Perineal Care Useful Tips

  • Conduct Assessment:

    • Assess for perineal or vaginal issues and related treatments.

    • Perform a thorough physical assessment of male and female genitalia.

    • Ensure care is performed in a straightforward and respectful manner, following protocol.

    • Cleanse the vaginal and male genitalia with plain soap and water.

Ensuring Bedside Safety

  • Safety Considerations:

    • Ensure bed is in lowest position for safety.

    • Check that bed position is safe for the patient.

    • Confirm functionality and safety of bed controls (e.g., electrically safe).

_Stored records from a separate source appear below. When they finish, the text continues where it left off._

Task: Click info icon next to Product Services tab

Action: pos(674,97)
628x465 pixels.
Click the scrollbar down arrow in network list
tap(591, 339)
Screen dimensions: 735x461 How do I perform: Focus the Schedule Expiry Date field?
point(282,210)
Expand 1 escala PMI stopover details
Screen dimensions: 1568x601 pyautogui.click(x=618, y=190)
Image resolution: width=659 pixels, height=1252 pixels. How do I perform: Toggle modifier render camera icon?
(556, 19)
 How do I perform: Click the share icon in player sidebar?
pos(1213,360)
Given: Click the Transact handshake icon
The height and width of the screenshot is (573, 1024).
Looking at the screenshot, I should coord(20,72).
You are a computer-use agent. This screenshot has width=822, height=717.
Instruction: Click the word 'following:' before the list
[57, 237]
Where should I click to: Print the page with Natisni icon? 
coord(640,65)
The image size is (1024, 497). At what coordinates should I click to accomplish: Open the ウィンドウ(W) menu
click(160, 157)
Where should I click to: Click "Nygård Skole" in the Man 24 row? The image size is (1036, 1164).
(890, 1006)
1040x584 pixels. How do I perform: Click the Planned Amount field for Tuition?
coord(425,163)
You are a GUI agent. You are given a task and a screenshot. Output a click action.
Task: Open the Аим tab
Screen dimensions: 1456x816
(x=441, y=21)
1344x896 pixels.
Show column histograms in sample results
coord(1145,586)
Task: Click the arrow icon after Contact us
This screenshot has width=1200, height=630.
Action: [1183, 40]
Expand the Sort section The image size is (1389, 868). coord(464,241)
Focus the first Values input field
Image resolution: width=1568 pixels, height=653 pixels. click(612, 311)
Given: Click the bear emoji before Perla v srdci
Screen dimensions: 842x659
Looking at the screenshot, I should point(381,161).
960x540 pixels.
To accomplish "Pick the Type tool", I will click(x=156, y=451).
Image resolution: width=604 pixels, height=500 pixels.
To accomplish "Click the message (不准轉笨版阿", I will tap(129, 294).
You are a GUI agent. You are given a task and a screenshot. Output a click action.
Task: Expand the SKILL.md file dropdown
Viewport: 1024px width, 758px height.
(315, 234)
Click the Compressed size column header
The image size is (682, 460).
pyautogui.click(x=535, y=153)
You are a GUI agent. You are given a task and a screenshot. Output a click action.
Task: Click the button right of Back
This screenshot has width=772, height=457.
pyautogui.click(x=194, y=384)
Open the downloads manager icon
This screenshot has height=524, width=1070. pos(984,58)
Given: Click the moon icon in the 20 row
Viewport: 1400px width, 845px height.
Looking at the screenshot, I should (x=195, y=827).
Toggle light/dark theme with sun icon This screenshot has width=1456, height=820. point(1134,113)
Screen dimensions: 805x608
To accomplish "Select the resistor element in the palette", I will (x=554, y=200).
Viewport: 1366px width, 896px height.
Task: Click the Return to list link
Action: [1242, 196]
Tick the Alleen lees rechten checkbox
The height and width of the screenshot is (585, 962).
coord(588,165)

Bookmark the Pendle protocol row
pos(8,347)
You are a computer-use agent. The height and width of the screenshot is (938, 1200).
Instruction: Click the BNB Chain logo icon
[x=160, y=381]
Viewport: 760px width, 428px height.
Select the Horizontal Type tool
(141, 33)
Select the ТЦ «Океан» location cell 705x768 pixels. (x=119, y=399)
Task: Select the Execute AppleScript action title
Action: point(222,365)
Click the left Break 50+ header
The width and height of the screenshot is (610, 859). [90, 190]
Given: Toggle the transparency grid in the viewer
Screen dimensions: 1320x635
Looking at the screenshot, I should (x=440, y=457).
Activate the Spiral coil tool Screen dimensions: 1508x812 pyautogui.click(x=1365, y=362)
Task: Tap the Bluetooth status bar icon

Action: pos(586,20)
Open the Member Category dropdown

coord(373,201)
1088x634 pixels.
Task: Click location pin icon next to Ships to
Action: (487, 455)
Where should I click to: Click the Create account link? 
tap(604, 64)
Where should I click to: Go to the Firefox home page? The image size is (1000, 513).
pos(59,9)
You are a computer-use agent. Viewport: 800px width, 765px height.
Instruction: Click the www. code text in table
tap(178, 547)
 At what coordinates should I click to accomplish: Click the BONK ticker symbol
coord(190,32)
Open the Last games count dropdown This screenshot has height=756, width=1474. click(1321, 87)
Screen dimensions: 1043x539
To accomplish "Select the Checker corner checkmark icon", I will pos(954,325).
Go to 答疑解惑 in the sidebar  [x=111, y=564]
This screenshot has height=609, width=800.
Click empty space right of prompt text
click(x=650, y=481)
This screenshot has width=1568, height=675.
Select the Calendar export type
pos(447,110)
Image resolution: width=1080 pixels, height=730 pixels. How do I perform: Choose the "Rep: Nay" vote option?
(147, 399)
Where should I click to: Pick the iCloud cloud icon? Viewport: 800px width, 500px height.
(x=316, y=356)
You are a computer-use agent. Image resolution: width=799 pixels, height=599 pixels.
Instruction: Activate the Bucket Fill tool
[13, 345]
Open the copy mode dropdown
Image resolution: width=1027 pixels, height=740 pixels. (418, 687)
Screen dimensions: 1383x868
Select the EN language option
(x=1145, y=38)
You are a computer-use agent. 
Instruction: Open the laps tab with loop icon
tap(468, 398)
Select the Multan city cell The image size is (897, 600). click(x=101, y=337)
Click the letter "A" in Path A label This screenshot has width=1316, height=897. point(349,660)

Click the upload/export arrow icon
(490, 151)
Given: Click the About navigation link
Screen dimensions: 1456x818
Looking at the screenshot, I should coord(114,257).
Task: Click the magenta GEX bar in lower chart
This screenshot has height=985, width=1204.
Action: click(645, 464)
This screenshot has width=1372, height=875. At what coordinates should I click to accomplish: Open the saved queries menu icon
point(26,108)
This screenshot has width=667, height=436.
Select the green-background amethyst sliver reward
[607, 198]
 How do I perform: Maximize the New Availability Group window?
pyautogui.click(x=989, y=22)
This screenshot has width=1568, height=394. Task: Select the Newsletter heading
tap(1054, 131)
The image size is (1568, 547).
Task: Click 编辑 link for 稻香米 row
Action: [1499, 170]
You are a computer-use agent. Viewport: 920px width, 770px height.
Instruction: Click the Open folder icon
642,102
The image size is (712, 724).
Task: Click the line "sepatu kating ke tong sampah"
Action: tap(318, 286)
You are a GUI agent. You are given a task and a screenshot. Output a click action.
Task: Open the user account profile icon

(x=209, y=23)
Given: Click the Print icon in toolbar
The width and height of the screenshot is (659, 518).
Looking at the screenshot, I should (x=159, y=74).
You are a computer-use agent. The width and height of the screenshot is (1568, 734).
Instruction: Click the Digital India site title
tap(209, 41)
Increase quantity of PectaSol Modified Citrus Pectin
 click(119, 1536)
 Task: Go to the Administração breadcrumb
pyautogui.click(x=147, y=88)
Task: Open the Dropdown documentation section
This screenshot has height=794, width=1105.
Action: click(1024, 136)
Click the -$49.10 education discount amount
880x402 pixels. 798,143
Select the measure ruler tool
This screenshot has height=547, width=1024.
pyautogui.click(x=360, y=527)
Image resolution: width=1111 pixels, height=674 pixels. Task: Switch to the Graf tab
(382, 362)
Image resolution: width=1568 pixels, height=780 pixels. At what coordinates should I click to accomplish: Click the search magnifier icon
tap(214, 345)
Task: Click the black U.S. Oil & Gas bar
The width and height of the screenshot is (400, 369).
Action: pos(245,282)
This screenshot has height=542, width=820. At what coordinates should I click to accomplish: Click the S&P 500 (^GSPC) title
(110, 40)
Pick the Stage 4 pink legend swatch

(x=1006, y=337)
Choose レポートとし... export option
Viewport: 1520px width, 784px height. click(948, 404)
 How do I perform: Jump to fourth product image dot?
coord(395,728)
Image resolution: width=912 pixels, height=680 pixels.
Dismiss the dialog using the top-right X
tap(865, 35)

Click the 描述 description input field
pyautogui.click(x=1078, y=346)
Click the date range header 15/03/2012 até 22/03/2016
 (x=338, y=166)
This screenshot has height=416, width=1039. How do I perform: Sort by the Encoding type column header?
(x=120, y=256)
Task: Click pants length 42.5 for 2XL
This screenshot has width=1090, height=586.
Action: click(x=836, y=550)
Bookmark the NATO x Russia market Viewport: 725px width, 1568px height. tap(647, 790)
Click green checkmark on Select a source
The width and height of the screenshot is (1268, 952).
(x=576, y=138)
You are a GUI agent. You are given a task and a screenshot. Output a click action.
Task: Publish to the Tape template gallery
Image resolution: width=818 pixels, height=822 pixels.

    • Raise side rails when indicated.

    • Lock wheels or casters of the bed as needed.

Patient Outcome Achievement

  • Assessment Goals:

    • Determine the level of patient participation in the hygiene program.

    • Identify any elimination of, reduction in, or compensation for factors that hinder independent hygiene execution.

    • Monitor changes related to specific skin problems and patient management of prescribed treatments.